En el castillo de la familia de Guido, los pasillos de mármol blanco estaban ricamente decorados con piedras preciosas azules como era la costumbre entre los nobles allurienses. El joven muchacho que caminaba a la zaga de su padre no era nadie más que Diego Gael, el único hijo de la Casa de Guido. Nunca pensó que esa tarde sería arrastrado a una conversación vergonzosa como aquella, no pensaba convertirse en un aventurero. Quería pasar cinco años en la academia de su reino para convertirse en un caballero talentoso. No sabía qué hacer en esta situación y su padre parecía determinado a lograr su objetivo cueste lo que cueste.

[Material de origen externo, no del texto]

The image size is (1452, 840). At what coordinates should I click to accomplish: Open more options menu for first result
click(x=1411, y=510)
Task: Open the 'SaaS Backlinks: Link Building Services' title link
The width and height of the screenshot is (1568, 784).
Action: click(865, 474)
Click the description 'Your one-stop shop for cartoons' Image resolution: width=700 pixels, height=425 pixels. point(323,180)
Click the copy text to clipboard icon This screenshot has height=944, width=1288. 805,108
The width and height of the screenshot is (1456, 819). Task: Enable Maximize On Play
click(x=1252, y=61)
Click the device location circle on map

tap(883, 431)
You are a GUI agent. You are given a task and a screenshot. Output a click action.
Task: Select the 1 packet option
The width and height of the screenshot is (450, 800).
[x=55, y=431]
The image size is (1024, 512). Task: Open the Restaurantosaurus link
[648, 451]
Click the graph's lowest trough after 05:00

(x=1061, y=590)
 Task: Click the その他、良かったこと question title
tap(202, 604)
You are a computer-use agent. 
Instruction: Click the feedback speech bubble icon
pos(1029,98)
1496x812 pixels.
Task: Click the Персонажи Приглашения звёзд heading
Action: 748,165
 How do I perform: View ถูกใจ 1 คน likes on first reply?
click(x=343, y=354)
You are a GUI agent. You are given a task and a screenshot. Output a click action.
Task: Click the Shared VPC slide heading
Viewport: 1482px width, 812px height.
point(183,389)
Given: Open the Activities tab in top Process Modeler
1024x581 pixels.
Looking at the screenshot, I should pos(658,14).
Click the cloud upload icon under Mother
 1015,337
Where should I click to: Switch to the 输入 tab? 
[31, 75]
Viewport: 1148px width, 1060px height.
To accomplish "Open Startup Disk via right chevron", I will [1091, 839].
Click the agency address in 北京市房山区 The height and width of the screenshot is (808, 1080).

— Nada es seguro, pero quiero que lo intentes... Más tarde me lo agradecerás, cuando el peso de la responsabilidad te agobie— el padre se levantó con pesadez— y muy probablemente, puedas llamar la atención de esos quisquillosos elfos que tanto te atraen.
— ¡Papá, detente por favor!— exclamó el muchacho sonrojado hasta las puntas de las orejas.
Su padre carcajeó como pocas veces lo hacía en su vida llena de protocolos y modales comedidos, en las cuales la etiqueta y la educación eran importantes en la vida de un noble.
— Te valdrá la pena, Diego... A los elfos siempre les han encantado las historias y aventuras, es más creo que de eso viven— dijo mientras caminaba a la enorme puerta de la sala, seguido por su joven hijo.
— Deja ya de burlarte de ellos, sabes que tienen el oído muy fino— advirtió Diego mirando para todos lados.
Hace una semana que su padre había recibido a un noble elfo de cabellos plateados con su pequeño séquito de guerreros. Habría querido hablar un poco con ellos, pero no se había atrevido a acercarse a ellos, pues no tenía nada interesante para entablar una conversación. Su padre lo miró exasperado.
— No hace falta que me lo recuerdes, ¡he tenido que callar más de una vez mis pensamientos!— gritó él atrayendo las divertidas y temerosas miradas de los guardias, pero Diego temblaba sin saber que hacer— esos elfos son tan exasperantes, y astutos para variar... Siempre tengo que tener cuidado cada vez que trato con ellos ¡a este paso me van a salir canas en el cabello!
Diego estaba a punto de detener los gritos de su padre, cuando escuchó una suave risa detrás de él. Intercambio unas temerosas miradas con su padre que parecía blanco como la cera. Giraron sus cabezas con lentitud.